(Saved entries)
Segment Open

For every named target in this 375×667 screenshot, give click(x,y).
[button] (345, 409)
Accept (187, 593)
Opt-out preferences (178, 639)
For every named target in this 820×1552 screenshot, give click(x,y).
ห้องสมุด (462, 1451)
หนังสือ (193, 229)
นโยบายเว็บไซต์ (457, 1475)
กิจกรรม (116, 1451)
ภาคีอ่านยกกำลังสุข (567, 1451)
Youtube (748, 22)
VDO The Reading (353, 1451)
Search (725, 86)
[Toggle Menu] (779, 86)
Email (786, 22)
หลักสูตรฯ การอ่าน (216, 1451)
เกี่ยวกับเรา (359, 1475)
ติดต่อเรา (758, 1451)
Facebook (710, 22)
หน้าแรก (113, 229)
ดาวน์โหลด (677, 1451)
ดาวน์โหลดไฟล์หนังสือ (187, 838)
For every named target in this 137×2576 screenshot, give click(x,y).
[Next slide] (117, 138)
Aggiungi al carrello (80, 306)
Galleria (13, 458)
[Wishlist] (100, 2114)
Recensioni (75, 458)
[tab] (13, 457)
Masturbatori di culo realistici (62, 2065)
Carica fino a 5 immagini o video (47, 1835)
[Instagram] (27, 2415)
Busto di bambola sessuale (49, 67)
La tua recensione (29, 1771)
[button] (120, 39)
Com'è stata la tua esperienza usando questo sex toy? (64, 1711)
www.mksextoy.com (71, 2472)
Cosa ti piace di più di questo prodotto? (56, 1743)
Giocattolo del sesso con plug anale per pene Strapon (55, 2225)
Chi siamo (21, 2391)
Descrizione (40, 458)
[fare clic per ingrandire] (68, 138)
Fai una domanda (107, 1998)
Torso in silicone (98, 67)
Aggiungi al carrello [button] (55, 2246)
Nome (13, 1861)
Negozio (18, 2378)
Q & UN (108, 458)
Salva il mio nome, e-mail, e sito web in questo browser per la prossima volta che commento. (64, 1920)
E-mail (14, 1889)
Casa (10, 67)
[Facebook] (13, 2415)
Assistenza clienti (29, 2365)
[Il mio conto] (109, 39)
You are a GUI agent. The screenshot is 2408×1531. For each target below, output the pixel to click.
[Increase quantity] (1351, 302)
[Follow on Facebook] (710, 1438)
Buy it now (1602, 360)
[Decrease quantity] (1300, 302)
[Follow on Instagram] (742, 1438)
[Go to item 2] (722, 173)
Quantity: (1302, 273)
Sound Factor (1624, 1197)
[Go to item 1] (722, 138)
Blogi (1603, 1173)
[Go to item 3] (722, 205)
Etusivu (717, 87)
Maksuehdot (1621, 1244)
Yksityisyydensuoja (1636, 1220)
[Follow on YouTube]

Segment Closed

• Exercise description
Using the entries above, repeat only the lines from the one containing "ดาวน์โหลด (677, 1451)" through the one containing "[Instagram] (27, 2415)", end lines included.

• Exercise response
ดาวน์โหลด (677, 1451)
ดาวน์โหลดไฟล์หนังสือ (187, 838)
For every named target in this 137×2576 screenshot, give click(x,y).
[Next slide] (117, 138)
Aggiungi al carrello (80, 306)
Galleria (13, 458)
[Wishlist] (100, 2114)
Recensioni (75, 458)
[tab] (13, 457)
Masturbatori di culo realistici (62, 2065)
Carica fino a 5 immagini o video (47, 1835)
[Instagram] (27, 2415)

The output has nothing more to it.